Еще одно обстоятельство тревожило меня, да – если судить по разговорам наших ветеранов – и не меня одного. Вступив на ближайший к дамбе мост, мы тотчас увидели команду саперов с фонарями, кирками и ломами, которая намеревалась мост этот обрушить, едва лишь рота окажется на другом берегу, для того, разумеется, чтобы остановить голландцев. Однако это означало, что и нам, во-первых, не стоит ждать никакого подкрепления, а во-вторых, что в случае чего можно не кричать: «Спасайся, кто может!» – спасаться будет некому и некуда.
Короче говоря, с мостом за спиной или без моста, к рассвету добрались мы до мельницы. Оттуда уже ясно слышалась отдаленная трескотня – это остатки наших аванпостов вели перестрелку с голландцами.
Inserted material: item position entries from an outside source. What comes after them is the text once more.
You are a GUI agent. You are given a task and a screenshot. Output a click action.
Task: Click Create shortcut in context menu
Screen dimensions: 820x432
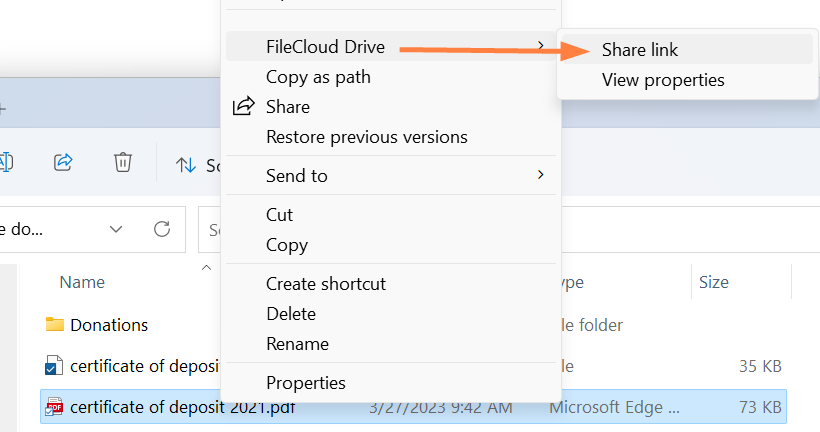pos(325,284)
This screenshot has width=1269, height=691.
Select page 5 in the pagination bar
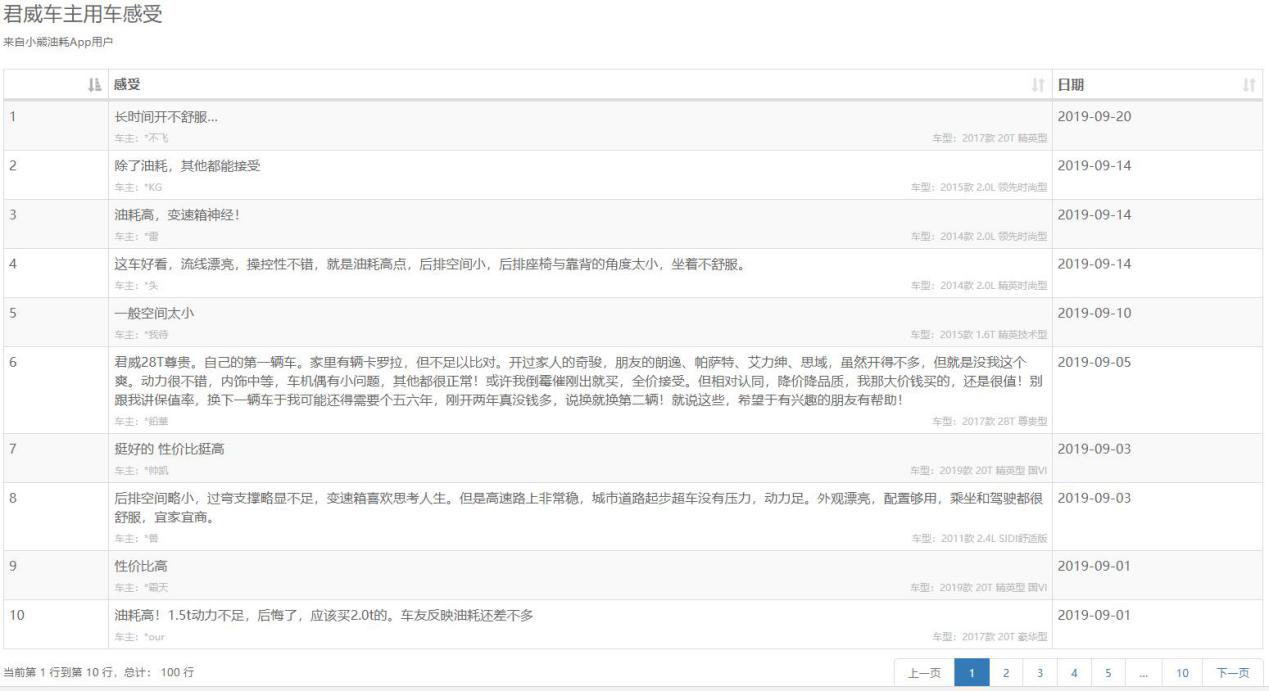[x=1108, y=673]
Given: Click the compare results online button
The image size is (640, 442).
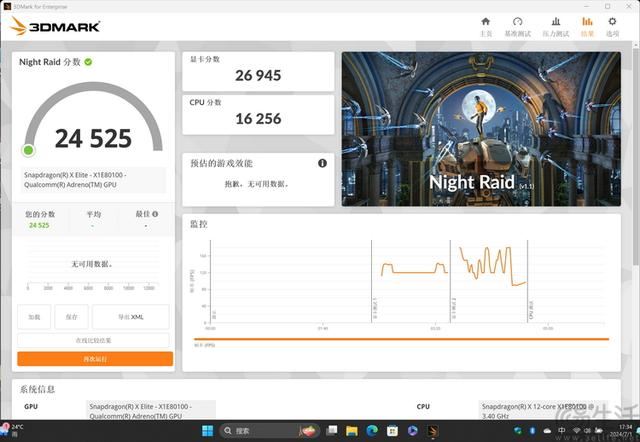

При свете большого костра я увидел мельника с женой и четырьмя малолетними детьми – все были в исподнем и с беспомощным испугом глядели, как солдаты, выгнавшие их вон из дому, крушат двери и окна, укрепляют второй этаж и грудой наваливают обломки мебели, возводя из них подобие бруствера.
Пламя играло на кирасах и касках, дети рыдали от ужаса перед этими закованными в сталь чужеземцами, а мельник в буквальном смысле хватался за голову при виде того, как уничтожается все его достояние, и никого это не трогает, ибо на войне любая трагедия очень скоро превращается в зауряднейшее дело, а сердце солдата, очерствев, столь же мало отзывается на чужую беду, как и на свою собственную.
Мельница была выбрана доном Педро в качестве командного и наблюдательного пунктов, и наш полковник совещался с командиром валлонцев под сенью знамен и в окружении штабных. Время от времени оба поглядывали на отдаленное зарево – примерно в полулиге от нас горела деревня, где, судя по всему, накапливался для атаки неприятель.
Нас выдвинули еще немного вперед: роты во мраке двинулись под деревьями, шагая по высокой росистой траве, так что ноги у нас вымокли до колен. Приказ был – ждать и костров не жечь, стоять «вольно», но уж какая тут воля, когда человек в страхе и напряжении: время от времени, когда звуки боя приближались, в шеренгах начиналось шевеление, тревожные выкрики «стой, кто идет? » и тому подобное. Передовые запалили фитили аркебуз, и во мраке светлячками загорелись красные точки. Старослужащие все же опустились на влажную землю, используя каждую минутку затишья перед боем, а остальные не смогли или не захотели и зорко всматривались, чутко вслушивались в предрассветную темь, где-то и дело вспыхивала близкая стрельба.
Алатристе и прочие разлеглись возле изгороди, и я, на ощупь пробираясь к ним, в кровь расцарапал себе лицо и руки о какие-то колючки. Хозяин раза два окликал меня, чтобы убедиться – я рядом. Затем они с Себастьяном Копонсом взяли у меня свои аркебузы и велели запалить с обоих концов длинный фитиль на тот случай, если вдруг понадобится. Достав из мешка кресало и кремень, я под прикрытием изгороди добыл огня, хорошенько раздул его, запалил и осторожно опустил фитиль на какую-то деревяшку, с тем чтобы не промок, не погас и все бы могли им воспользоваться в случае необходимости. Потом присоединился к остальным, мечтая отдохнуть после перехода, а проще говоря – поспать. Мечте моей не суждено было исполниться. Холод страшенный, на мокрой траве, да и вообще в предрассветной сырости не больно-то поспишь. Пытаясь согреться, я, сам того не замечая, подполз к Диего Алатристе, который, скорчившись, сидел на земле с аркебузой на коленях, притулился к нему, почувствовал запах волглой грязной одежды, перемешанный с запахом кожи и металла – и капитан не отодвинулся, не оттолкнул меня, остался сидеть как сидел, и лишь потом, когда небо начало светлеть, а я – дрожать от озноба, повернулся ко мне и, не говоря ни слова, укрыл меня своей ветхой солдатской епанчой.